What is in this article?:
Some companies, like engineer-to-order manufacturers, engineering procurement and construction contractors and even process manufacturers find their situation so demanding than even tier I ERP products cannot meet them completely.
Charles Rathmann is an analyst with IFS North America.
When it comes to enterprise software like enterprise resource planning (ERP) and enterprise asset management (EAM), not every company is created equal.
A manufacturer with predictable, repetitive processes may find a broad spectrum of software offerings that can meet their needs. But some companies, like engineer-to-order manufacturers, engineering procurement and construction contractors and even process manufacturers find their situation so demanding than even tier I ERP products cannot meet them completely.
One area that frequently is left wanting for this latter group is project management. Because ERP came from the world of materials planning for repetitive manufacturing and EAM often amounts to a glorified maintenance work order management system, these applications cannot address the more anecdotal, complex and dynamic requirements of real-time enterprise project management.
At least that has been our experience as we interact with executives at project-centric and asset-intensive companies. And that is also the conclusion of a recent study IFS North America conducted with help from Mint Jutras Principal Analyst Cindy Jutras.
We surveyed more than 200 executives with industrial companies with more than $100 million in annual revenue. We then ran frequencies on the data to identify the companies with more complex, project-centric business models. These companies proved to be:
- Companies engaged in engineer-to-order manufacturing.
- Companies delivering projects as an engineering, procurement, and construction contractor.
- Those involved in batch process, which would cause them to be involved heavily in enterprise asset management of process manufacturing plants and equipment.
Reviewing the data, it becomes clear that exposure to projects enters an organization in two different ways: Either the company relies on projects as part of its product delivery system or it relies on projects as a way to manage its capital assets.
Engineer-to-order manufacturers and engineering procurement construction contractors are examples of the former. They are involved in short run or one-off projects where the administrative and management overhead costs normally counted as overhead must be accounted for and managed just as aggressively as materials and manufacturing or fabrication costs.

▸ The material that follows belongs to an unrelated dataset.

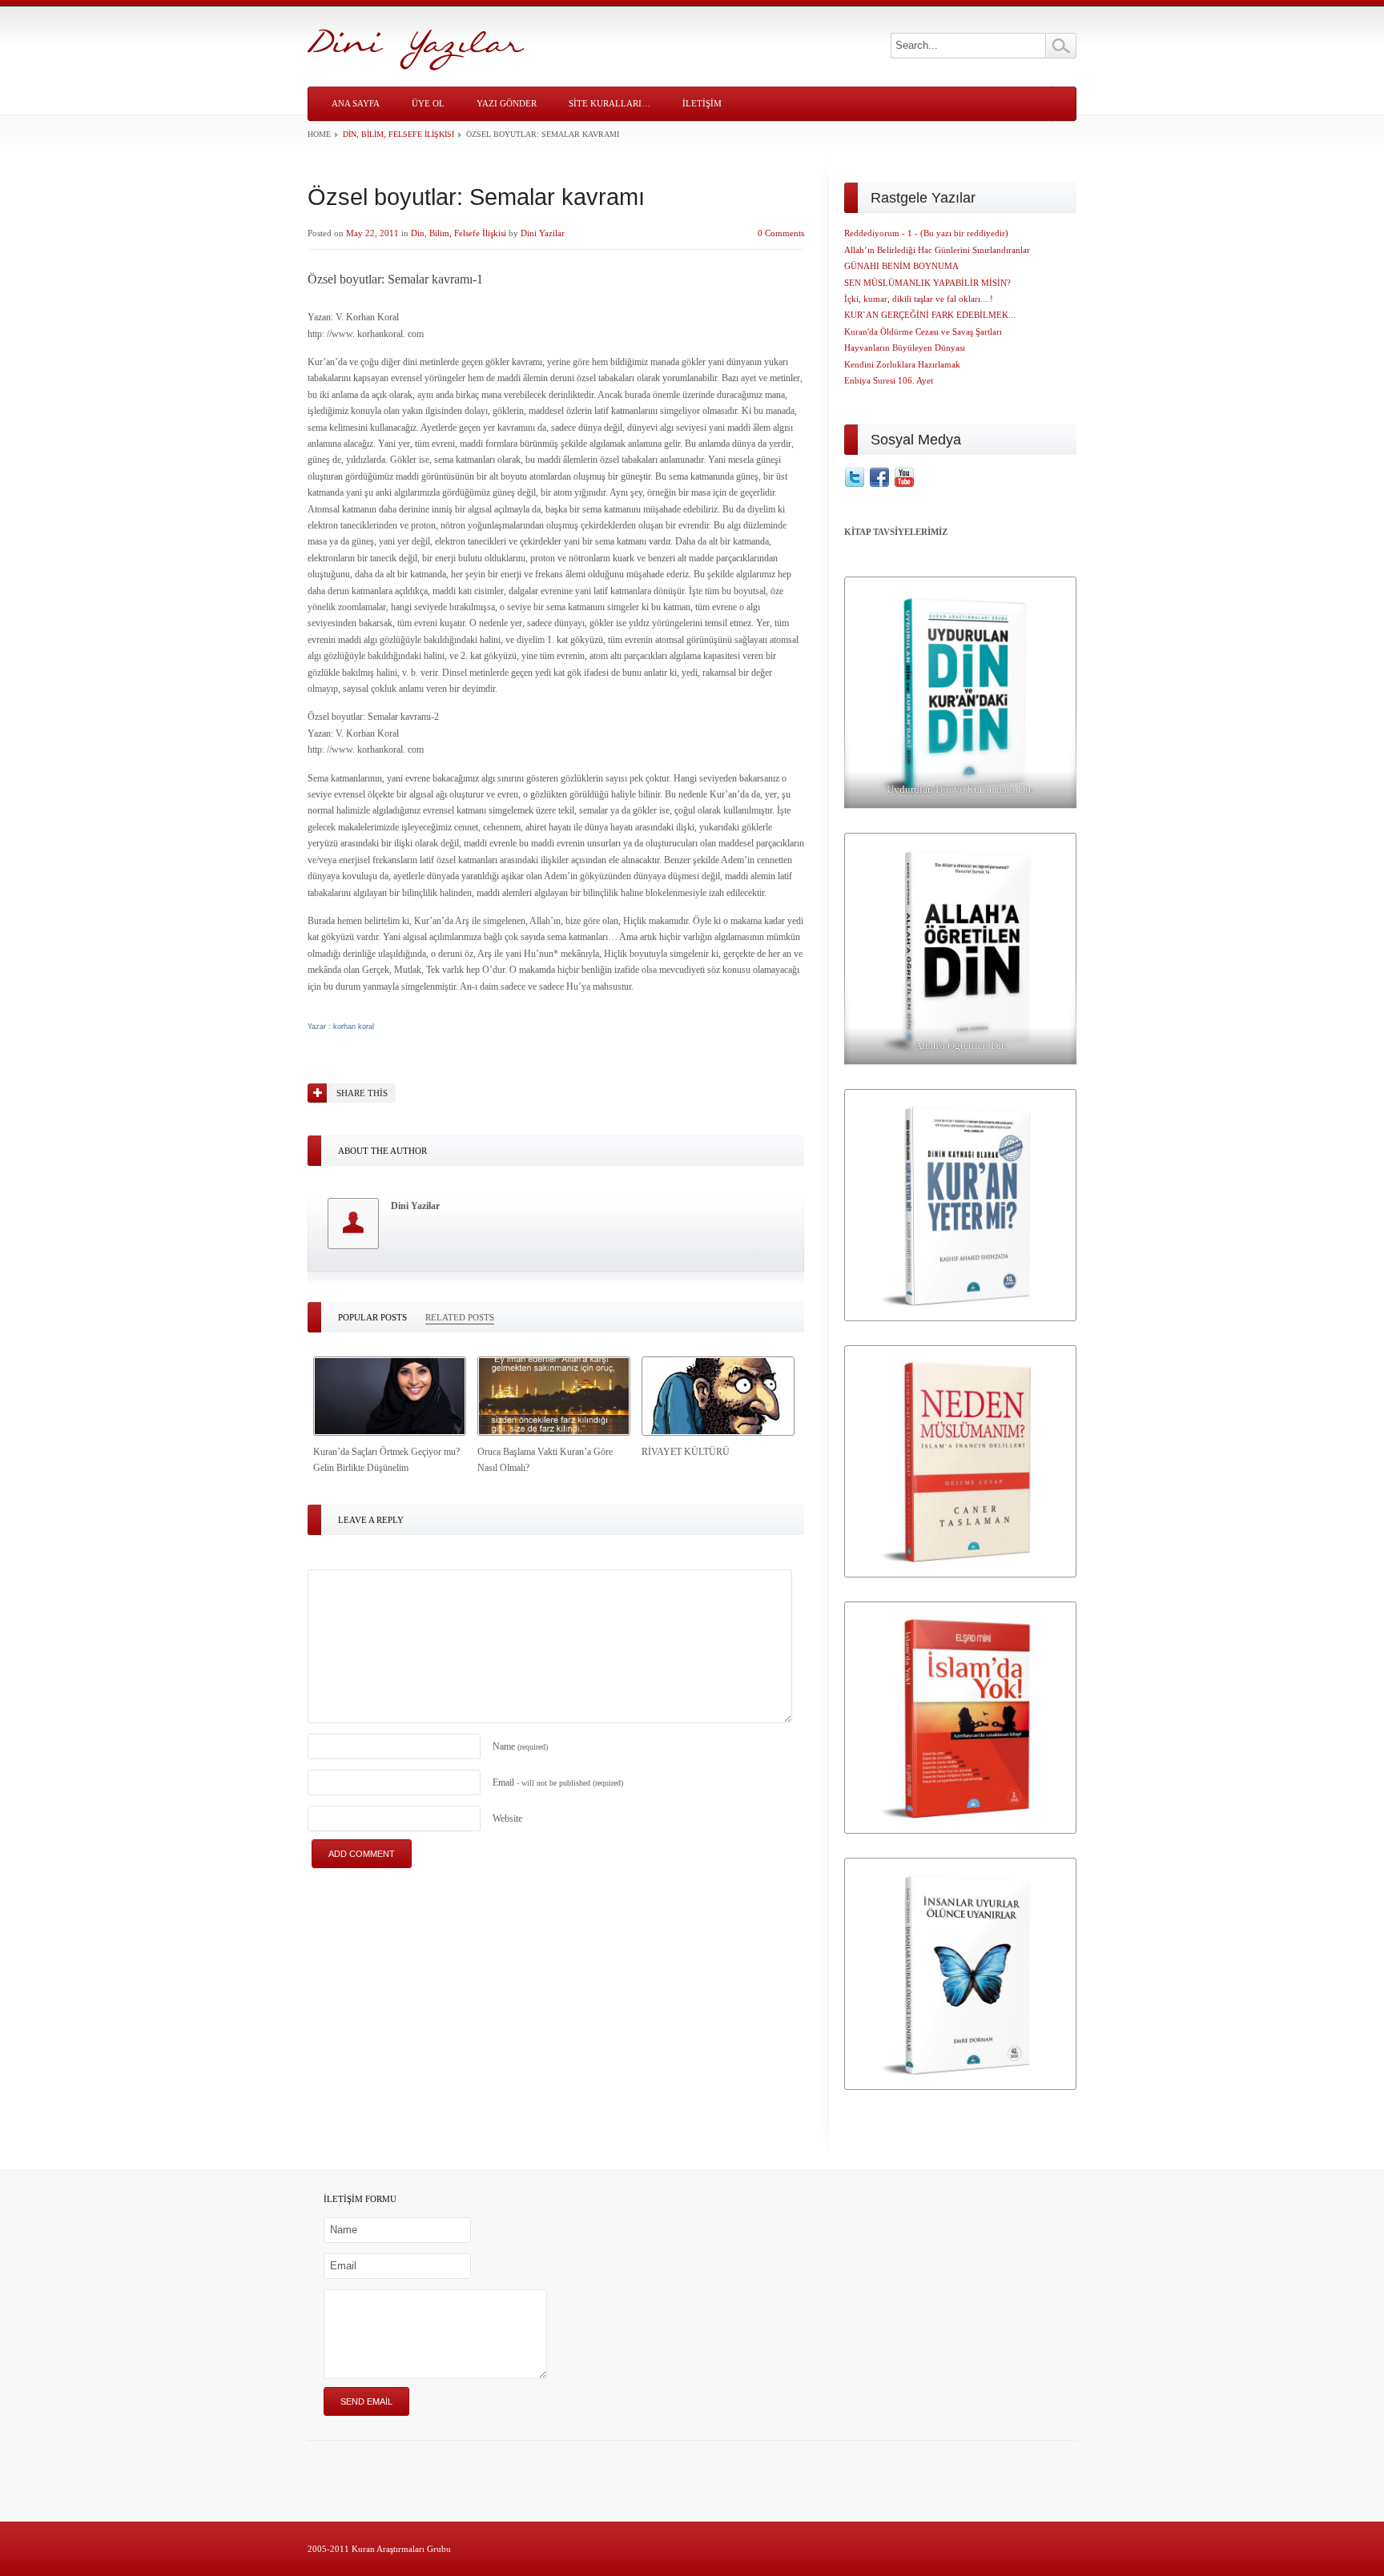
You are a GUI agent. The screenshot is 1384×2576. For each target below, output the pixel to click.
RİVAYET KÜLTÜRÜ (686, 1451)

Process manufacturers are an example of the latter. They plan, construct and then maintain process manufacturing plants and equipment to yield a return over a period of years or decades. That entire asset lifecycle may be considered a project that needs to be managed on a macro level. But on a micro level, there are numerous equipment installations, refits, overhauls and plant shutdowns that require aggressive project management to control cost, ensure a successful outcome and limit business disruption.
Many other manufacturers, according to the study, find their product lifecycles are short enough that they, too, are best managed as a project. The conception, engineering, design, prototyping and product launch cycle may come frequently enough that they represent a significant portion of the cost of a given product or product line. Again, project management is required on both the macro and micro levels.
Very few executives in this study reported having substantial integration between project management functionality and their underlying enterprise application, be that ERP, EAM or something else.